In Sept. 2010, Tyler started his research related to tar reduction in biomass gasification as a graduate student at UBC under the supervision of Profs. Bi, Ellis and Grace. The potential of biomass as a primary energy source comes from the energy stored in its chemical bonds. These bonds can be transformed by biological or thermochemical processes to yield gaseous or liquid products that can be effectively converted to heat, electricity, or liquid fuels. Bioenergy is poised to increase its market share because of growing anthropogenic CO2 emissions and lack of energy security. The International Panel on Climate Change treats biomass as a CO2-neutral energy source, as its carbon is synthesized from atmospheric CO2 over a relatively short time span. This status has the potential to improve the economics of future bioenergy facilities when governmental carbon management practices, such as carbon taxes, are introduced. Biomass gasification is a preferred route for bioenergy production because it can achieve higher conversion efficiencies than biomass combustion.
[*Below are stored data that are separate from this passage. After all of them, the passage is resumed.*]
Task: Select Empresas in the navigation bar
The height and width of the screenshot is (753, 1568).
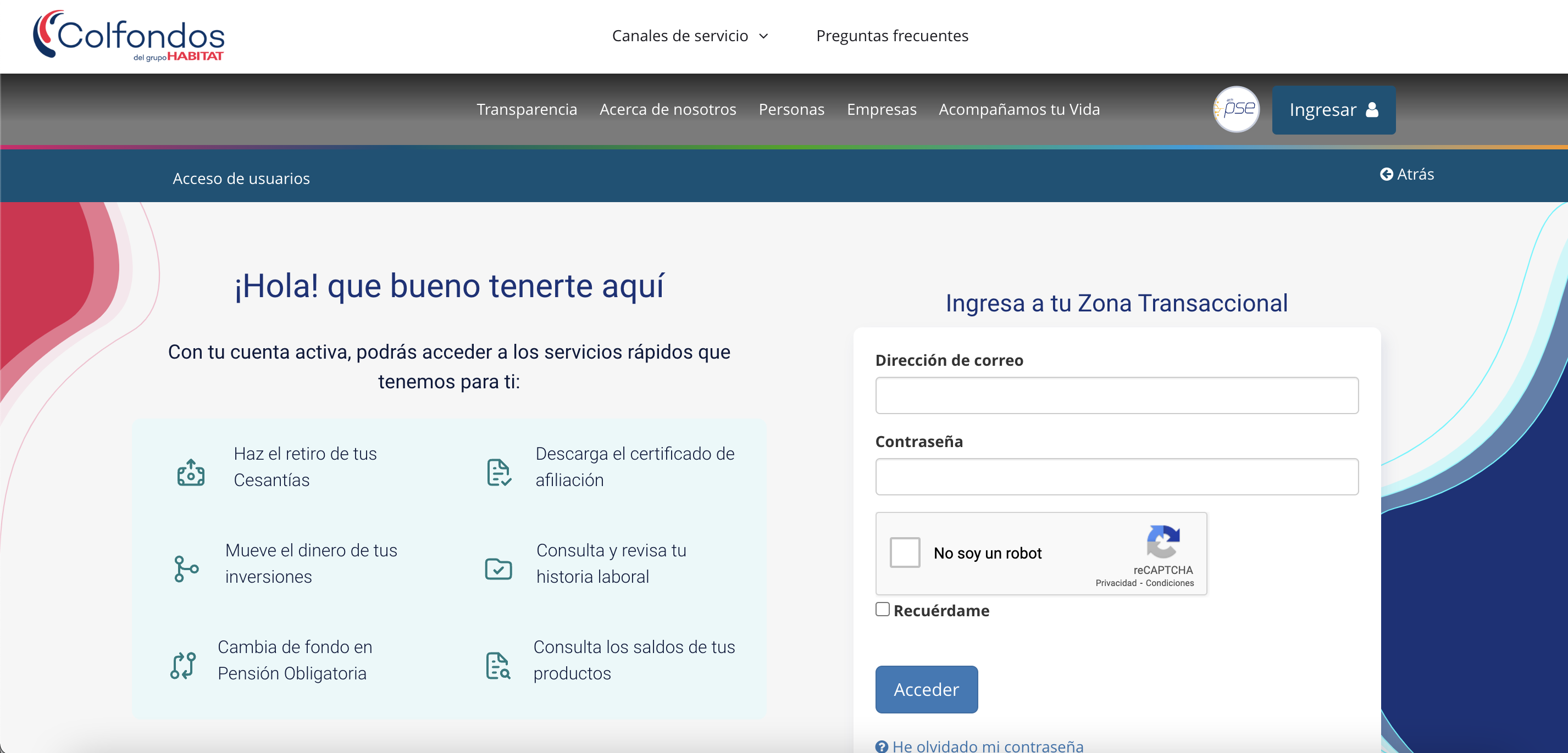Action: 882,109
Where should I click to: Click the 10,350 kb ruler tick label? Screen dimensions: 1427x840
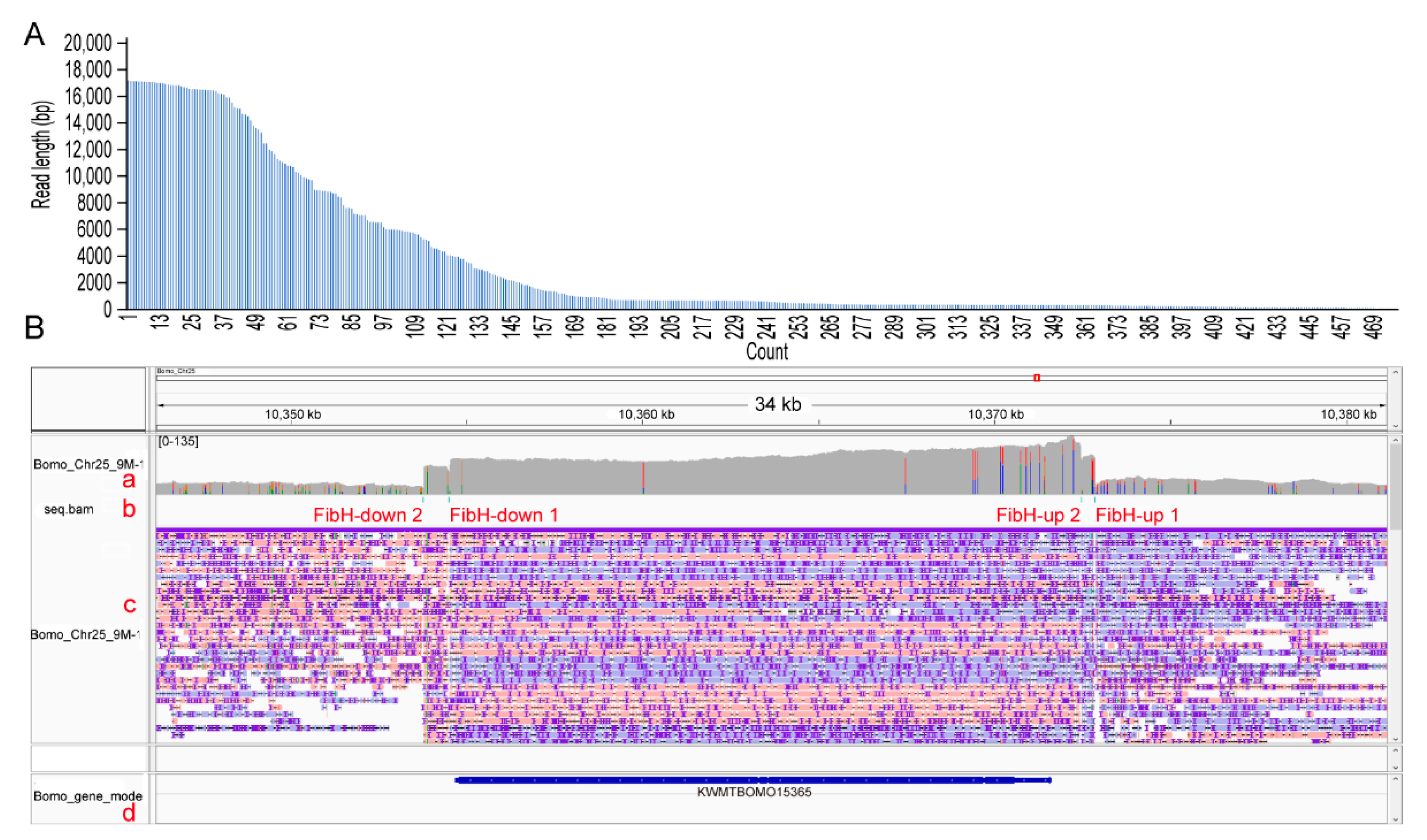point(293,414)
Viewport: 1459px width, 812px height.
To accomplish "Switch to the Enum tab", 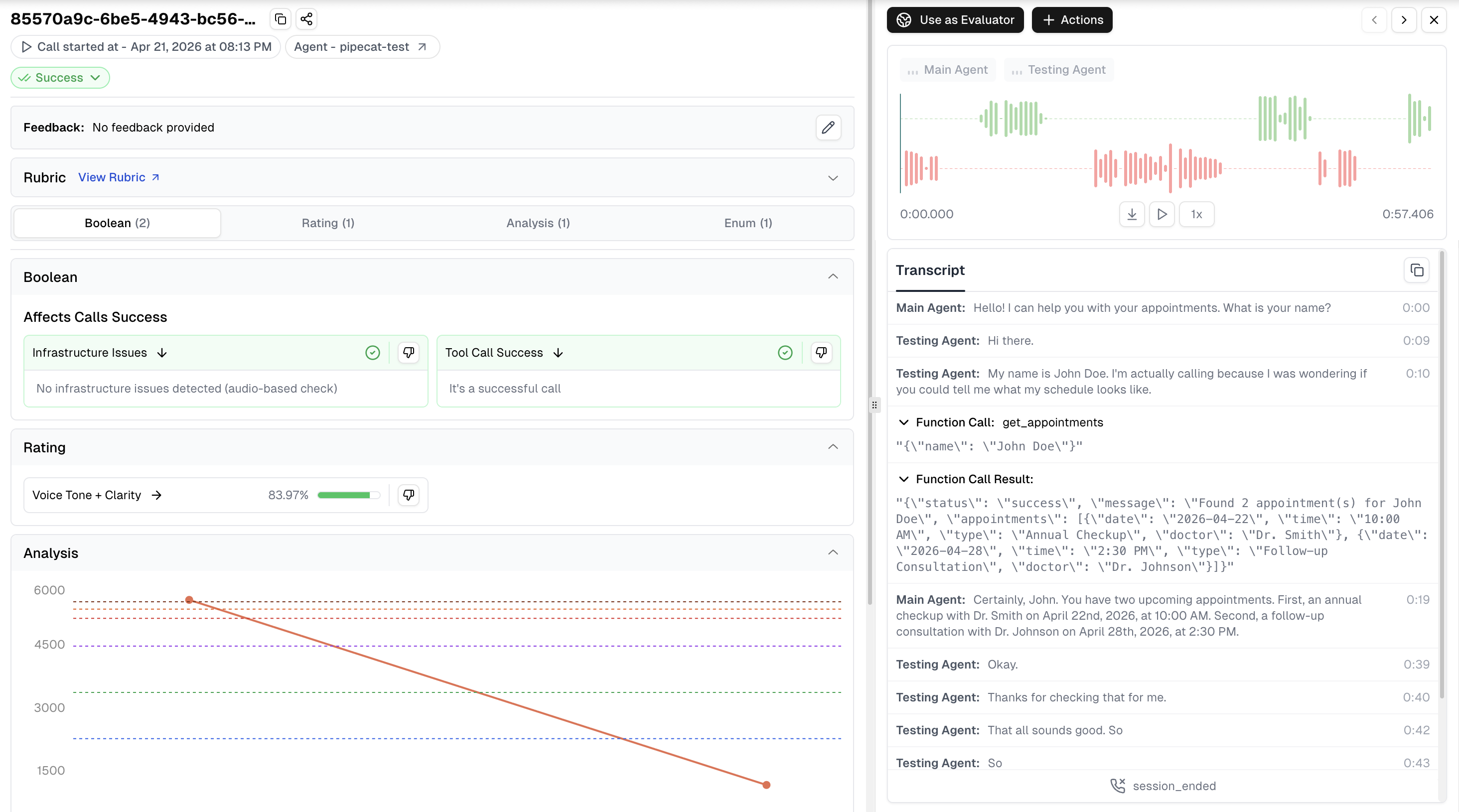I will (x=747, y=223).
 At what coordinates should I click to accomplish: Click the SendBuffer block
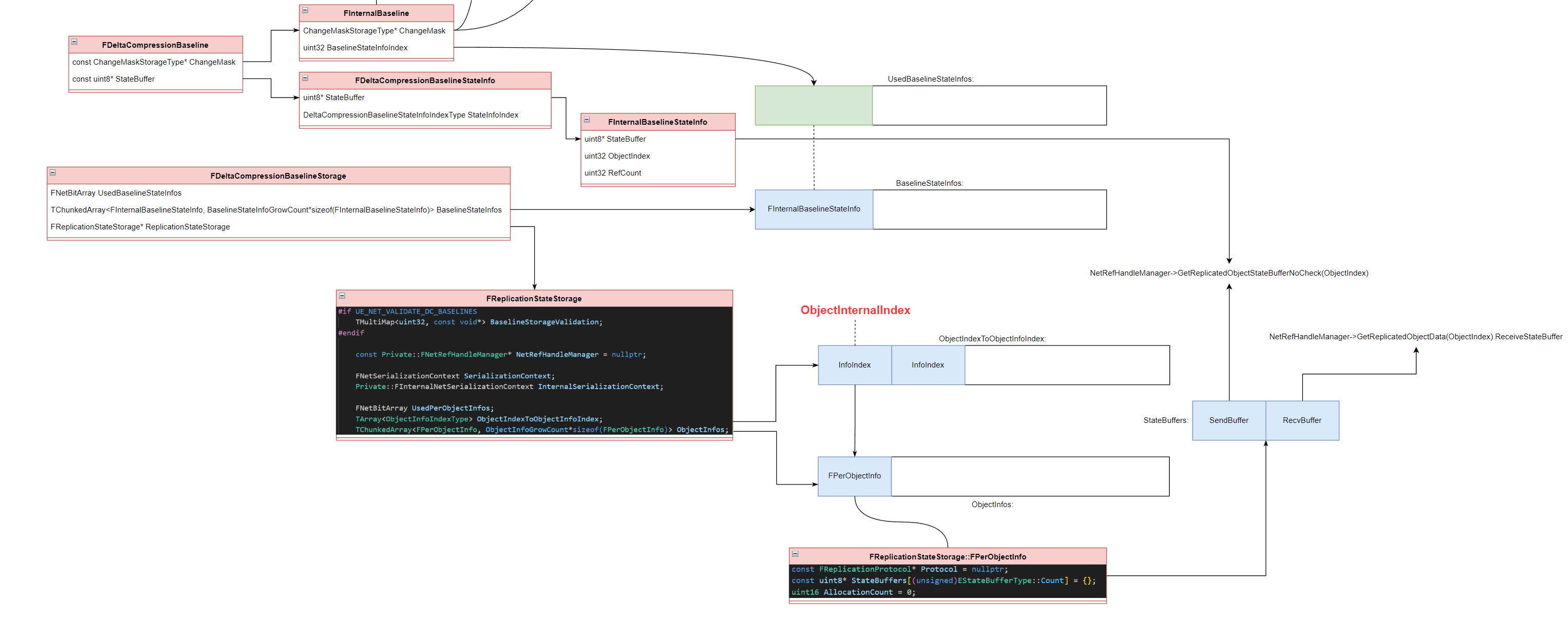pos(1228,420)
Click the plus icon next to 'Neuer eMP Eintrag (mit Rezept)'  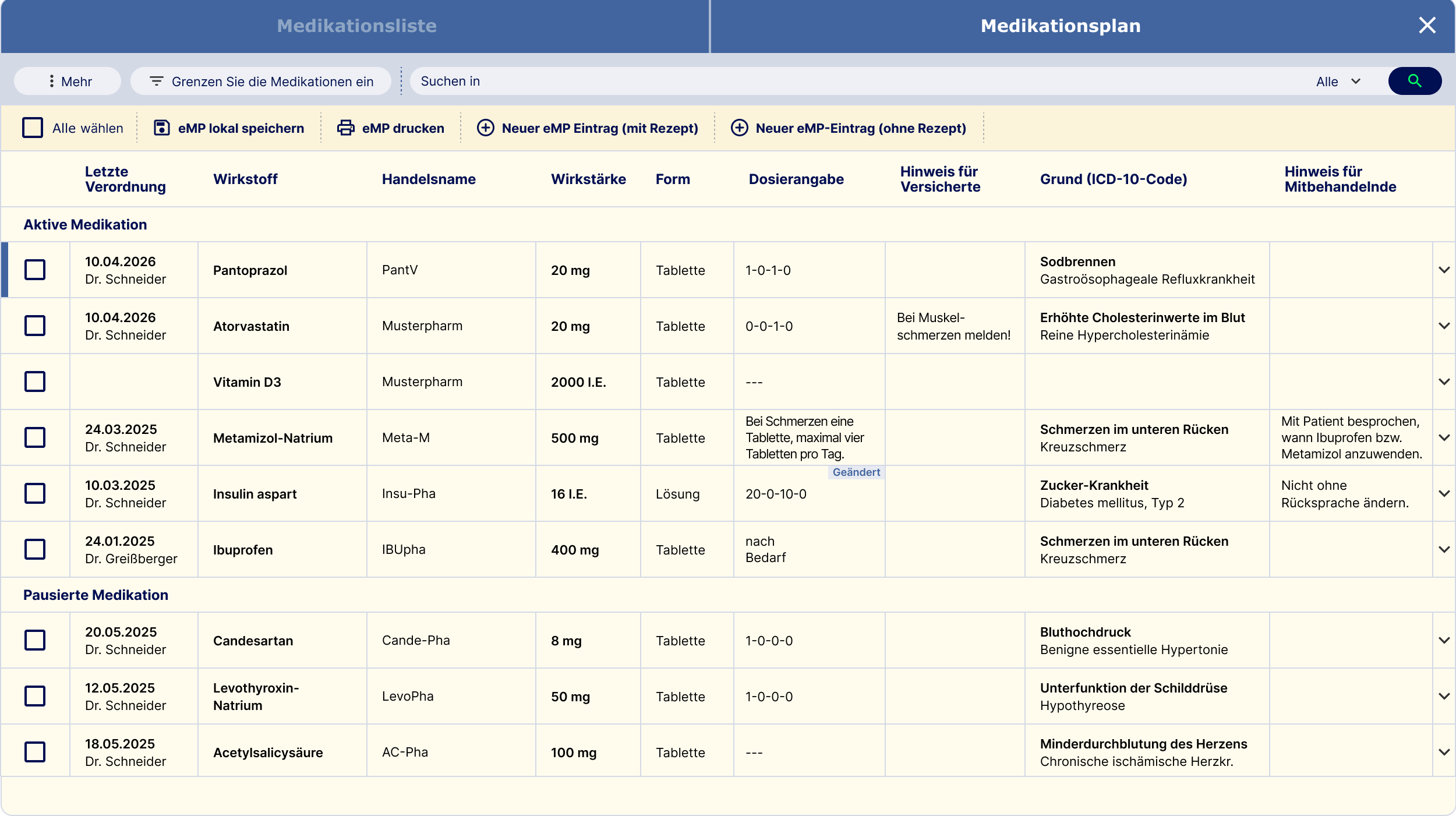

However, the product gases from biomass gasification systems often contain levels of high-molecular-weight hydrocarbons, commonly referred to as tars, which must be reduced or removed prior to downstream processing. Tyler’s project was poised to deal with the reduction of tars in biomass gasification using low-cost catalysts. Nexterra Systems Corp., a global leader in advanced biomass gasification energy systems, was working with UBC through Tyler to test his catalytic tar reduction scheme in their demonstration unit which has been in operation at UBC since 2012.

The research which Tyler had started for his Master’s/ PhD project is now being carried out by Dr. Luisa Burhenne funded by Fraunhofer Institute in Freiburg, Germany. She comes from a vast experience in biomass gasification due to her previous work at Fraunhofer ISE. There she was involved in the development and demonstration of a new fixed bed biomass gasification process for the production of a tar-free synthesis gas. During her PhD work, she specialized in catalytic tar cracking using wood char as catalyst. Luisa has now acquired various catalysts and is working with the tar cracking unit built initially by Tyler to test potential catalysts for tar reduction. Once a suitable catalyst is found, it will be tested in the tar cracking unit at the Nexterra gasification plant located at UBC with the objective of product gas cleaning and improvement of overall energy efficiency.